4.4 Experiments on Real-World Networks

Since the computation cost for DMP estimator in large-scale networks is too high to be accepted, we only compare the performance of the JD, JD-E, CQ and CQ-E methods in terms of the fraction of sensors, i.e., the value of |M|/|V|. Sensors are randomly sampled from V, and the infection rates of edges are set to follow the truncated normal distribution. Observations of sensors are obtained at the time when there are more than \(20\%\) nodes get infected in the whole network.

In Fig. 3, we present the average error distances in three real-world networks w.r.t. different sensor proportions, which range from \(5\%\) to \(50\%\). Results show that a higher proportion of sensors dramatically reduces the average error distance in GR-QC. This is because a higher proportion of sensors implies that there is more information for source localization, which decreases the estimated deviation. However, the impact of sensor fraction is not obvious in Fb and BitA. We believe the cause lies in the selection strategy of sensors. As shown in Table 1, the average distances between nodes is much shorter in these two networks than in GR-QC, which means that the difference between shortest paths is less significant in Fb and BitA. Hence, valuable information about shortest paths hardly increases when we improve the ratio of random sampling in Fb and BitA. From Fig. 3, we can see that CQ, CQ-E outperform JD and JD-E in all three real-world networks, which is consistent with the results on synthetic networks.

5 Conclusions and Future Work

In this paper, we propose a novel metric of centrality measurement, Classifying Quality (CQ) centrality, to estimate the most probable source of an infectious outbreak in social networks. One superiority of our method, compared to existing algorithms, is that our metric makes efficient use of the information about susceptible nodes which the epidemic did not spread to.
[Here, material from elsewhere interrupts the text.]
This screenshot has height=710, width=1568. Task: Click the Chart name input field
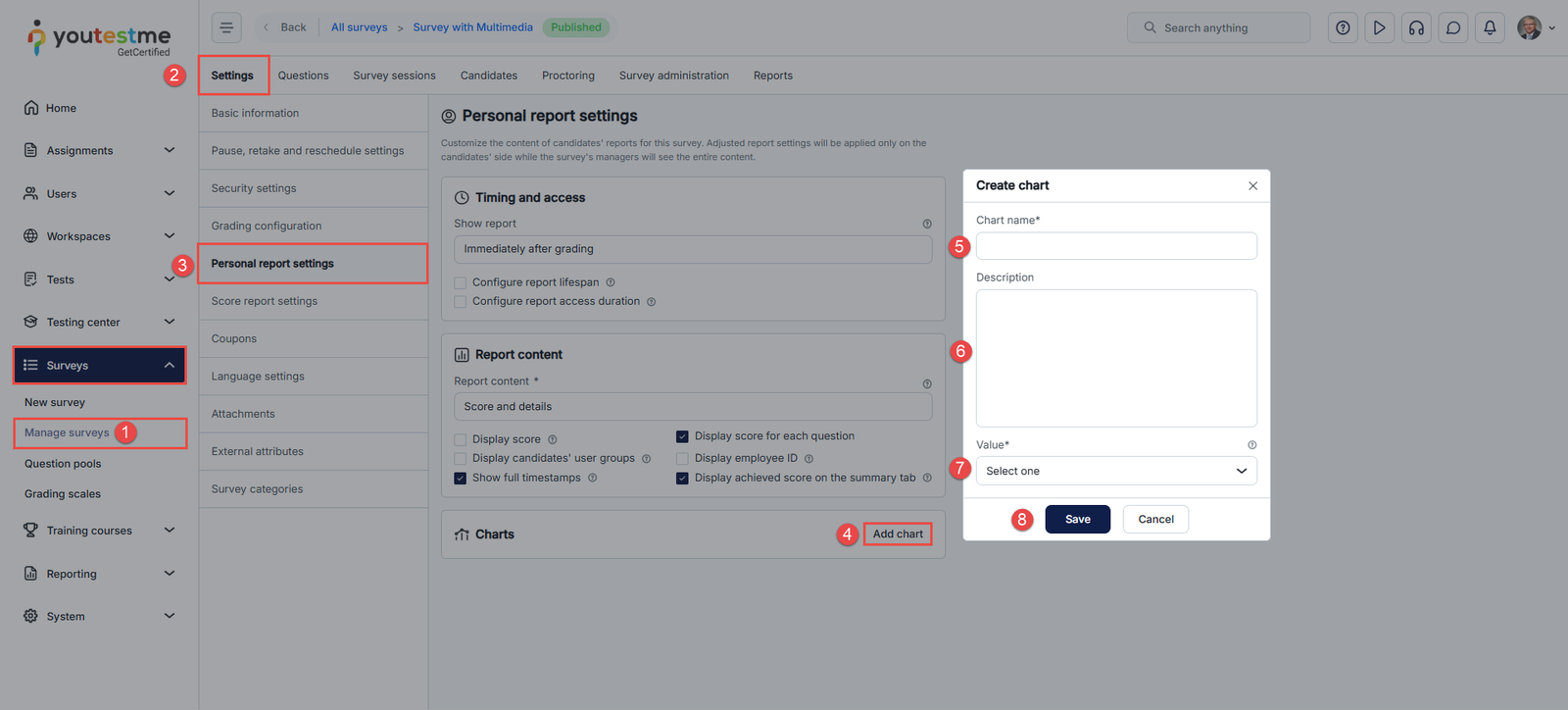point(1116,246)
As is usual for graph-centrality measures, our approach only utilizes statistics of shortest paths for estimation, thus is easy to be realized. Importantly, if the infection rates of edges are already known, the proposed metric can be improved by using effective distances. We use the SI model to simulate the dissemination of information and evaluate the performance of our CQ, CQ-E methods against JD, JD-E and DMP estimators. Experimental results on both synthetic and real-world networks reveal that CQ, CQ-E outperform the other three approaches because they have smaller average error distances.
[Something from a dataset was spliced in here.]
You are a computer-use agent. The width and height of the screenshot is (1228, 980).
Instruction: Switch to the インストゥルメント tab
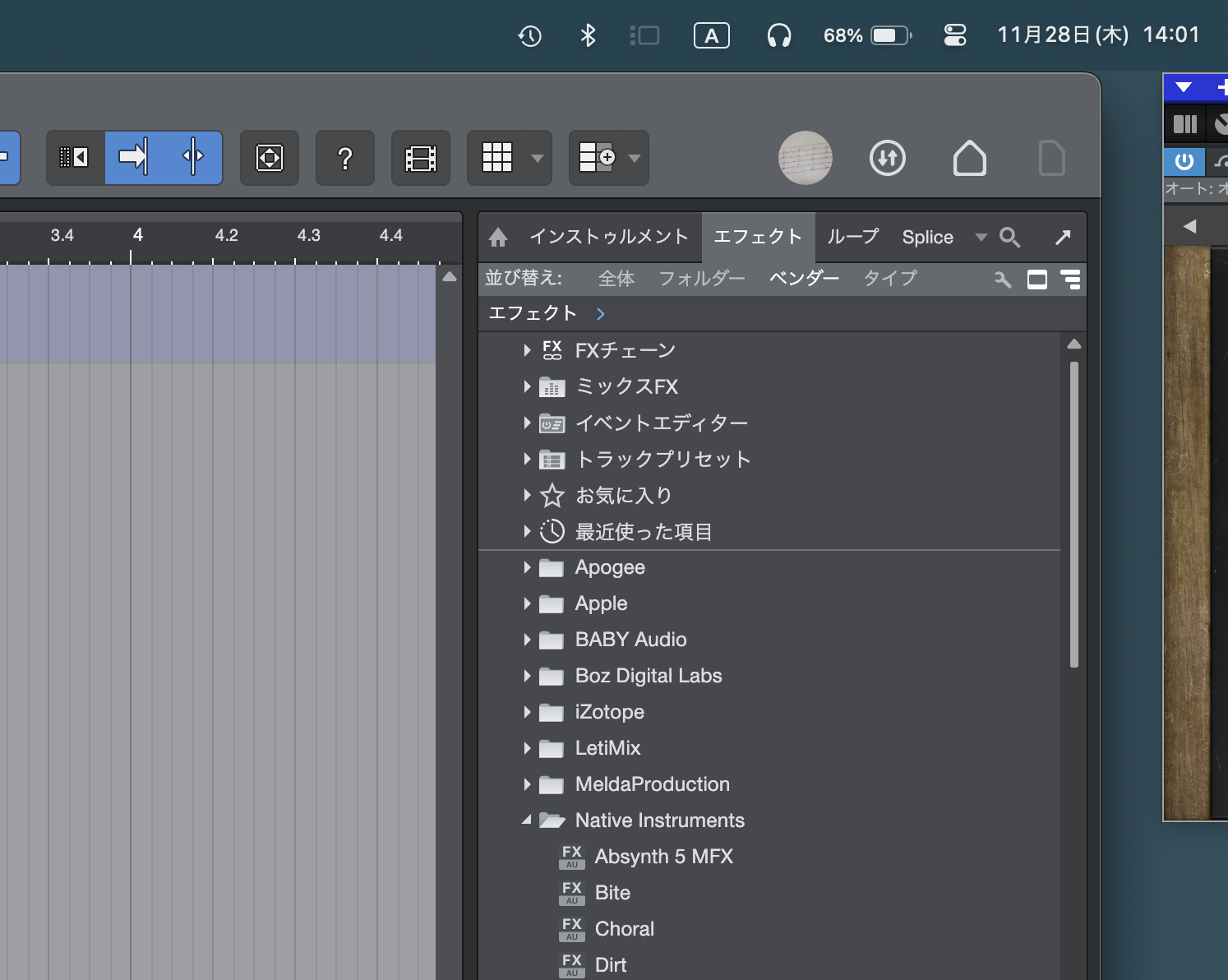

Let us mention a few possibilities of extension of our approach, the study of which is left for future work. First, in our source localization method, the information spreading process is modeled by the SI model, meaning there are only two types of nodes. However, the patterns of nodes are more complex in social networks. Thus, it is important to combine CQ centrality with more sophisticated models such as the SIR model in future work. Second, in this paper, the topologies of networks are static, whereas the structure of a social network usually changes dynamically in real life. How to apply CQ centrality to time-changing networks is a significant topic of future study. Third, if we select sensors with better strategies, rather than random selection, we can boost the performance of CQ. Potential solutions include stratified sampling, systematic sampling and selecting sensors according to their centralities (e.g., degree). Finally, when it comes to multi-source scenario, whether the CQ algorithm remains useful has to be investigated further.